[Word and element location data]

┌──

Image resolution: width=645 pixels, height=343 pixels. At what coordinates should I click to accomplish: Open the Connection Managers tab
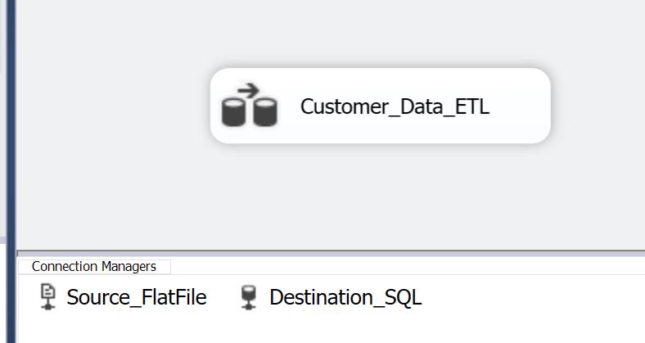94,267
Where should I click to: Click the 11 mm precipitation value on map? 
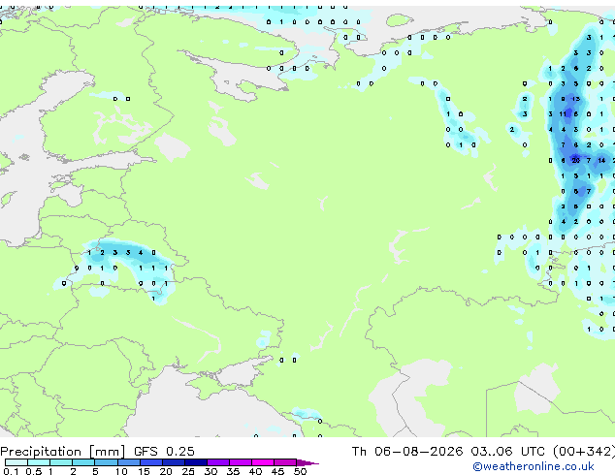pos(563,114)
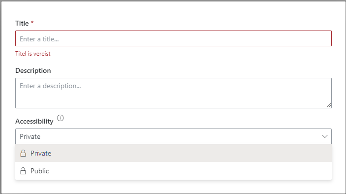Click the Description box resize grip icon
The height and width of the screenshot is (194, 346).
pyautogui.click(x=329, y=105)
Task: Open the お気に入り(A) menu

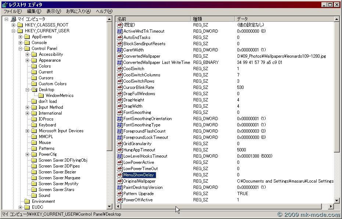Action: coord(78,11)
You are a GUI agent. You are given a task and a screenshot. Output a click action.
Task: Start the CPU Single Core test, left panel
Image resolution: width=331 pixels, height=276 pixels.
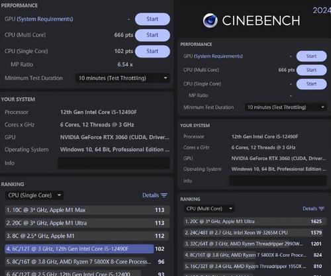(x=152, y=51)
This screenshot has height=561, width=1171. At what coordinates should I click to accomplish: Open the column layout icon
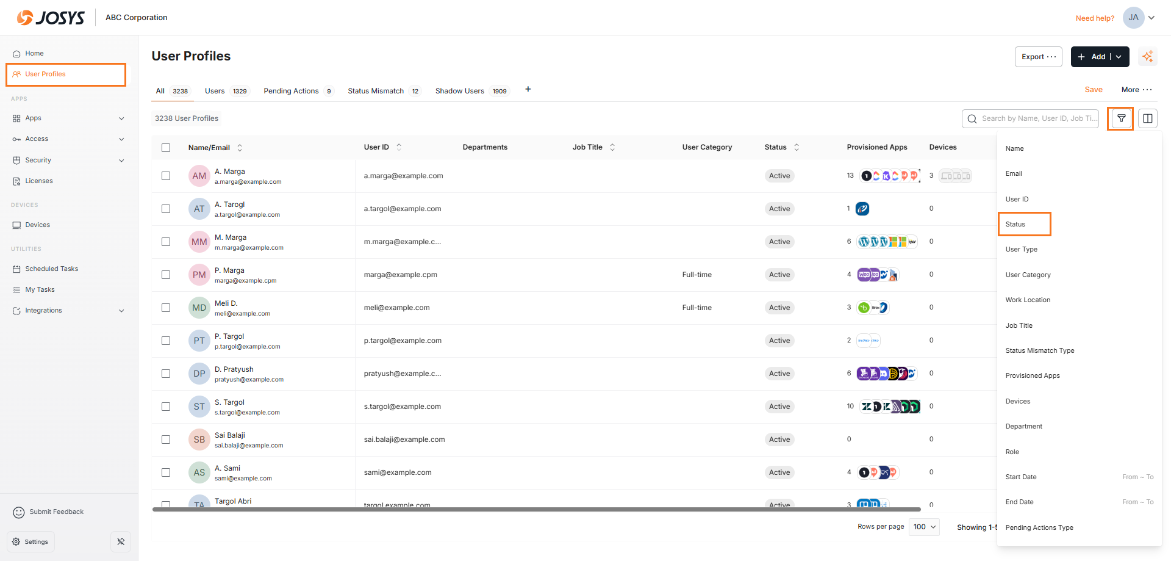coord(1147,118)
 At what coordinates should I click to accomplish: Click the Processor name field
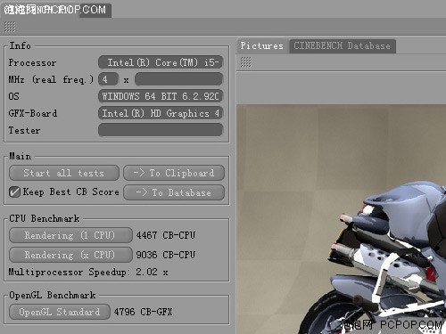coord(161,62)
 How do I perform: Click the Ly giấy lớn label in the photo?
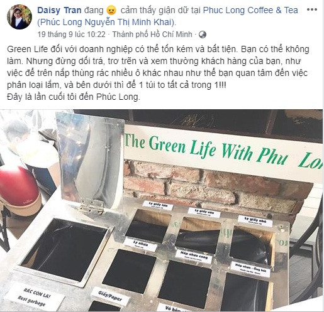tap(158, 205)
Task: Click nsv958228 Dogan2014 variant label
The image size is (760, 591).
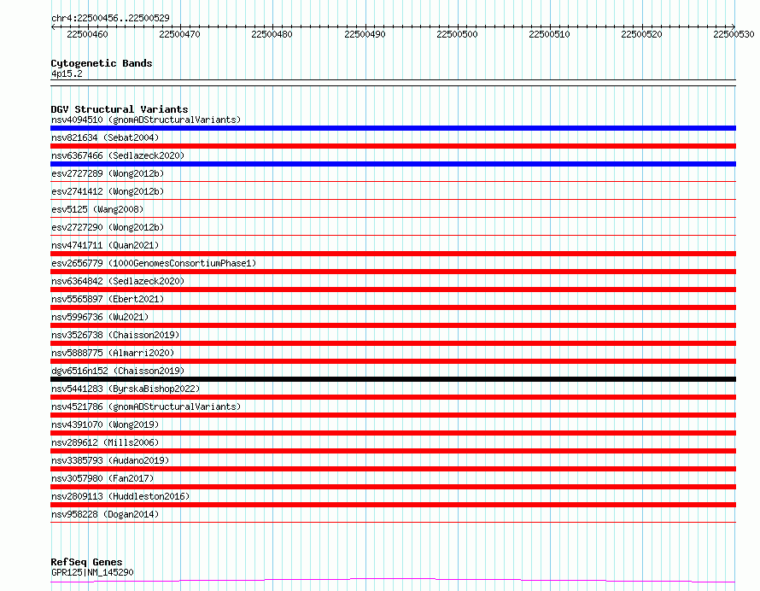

└──

__Task requirements__
Copy out every row above word for word, leaving out the pictures.

__Response to the task__
Image resolution: width=645 pixels, height=343 pixels. At what coordinates should I click to accomplish: Open the Connection Managers tab
94,267
Where should I click to: Click the 11 mm precipitation value on map? 
pos(563,114)
Click the Description box resize grip icon
The height and width of the screenshot is (194, 346).
pyautogui.click(x=329, y=105)
Task: Open the お気に入り(A) menu

Action: coord(78,11)
You are a GUI agent. You are given a task and a screenshot. Output a click action.
Task: Start the CPU Single Core test, left panel
Image resolution: width=331 pixels, height=276 pixels.
(x=152, y=51)
This screenshot has height=561, width=1171. At what coordinates should I click to accomplish: Open the column layout icon
coord(1147,118)
 At what coordinates should I click to accomplish: Click the Processor name field
coord(161,62)
 How do I perform: Click the Ly giấy lớn label in the photo?
tap(158, 205)
Task: Click nsv958228 Dogan2014 variant label
The image size is (760, 591).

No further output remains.